Despite the humble beginnings of these first trans-Atlantic flights in the late 1930s, they were without doubt the trailblazers for the millions of people that have since flown the Atlantic and it was this change that brought about the decimation of the great liners.

In the early stages of these transatlantic flights, both Imperial Airways and Pan-Am s boat, which up until now had been employed for services to destinations within the Empire with a sector distance of around 800 miles.

However this range was about 1,000 miles shy of the Atlantic gap between Ireland and Newfoundland and so modifications were made to the aircraft that included equipping the aircraft with extra fuel tanks and stripping out all furnishings. Trial flight followed with the aircraft following a either a northerly route of Southampton, Shannon, Newfoundland, Montreal and New York or by the southerly route to Lisbon, the Azores and Bermuda.

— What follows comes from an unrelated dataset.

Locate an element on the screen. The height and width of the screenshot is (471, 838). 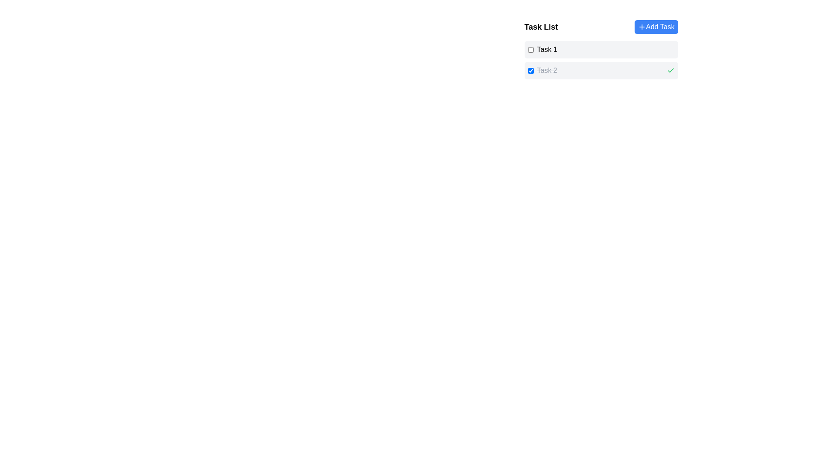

By 1938 more revolutionary ideas were being introduced, such as the “Mercury/Maia” piggy-back composite aircraft which made a successful flight across the Atlantic with freight and mail, but this could not be taken as a serious proposition. The following year Imperial Airways started experimenting with in-flight refuelling, developed by the Dorset-based company founded by Sir Alan Cobham, but this operation was not without its hazards during early tests and so was never introduced into passenger carrying flights.

Pan-Am on the other hand opted for an entirely new and far larger flying boat, and ordered three Boeing 314s, capable of flying over the longest sectors with a useful load of 35 passengers aboard, enjoying a high level of service — there was even a honeymoon suite in the tail section.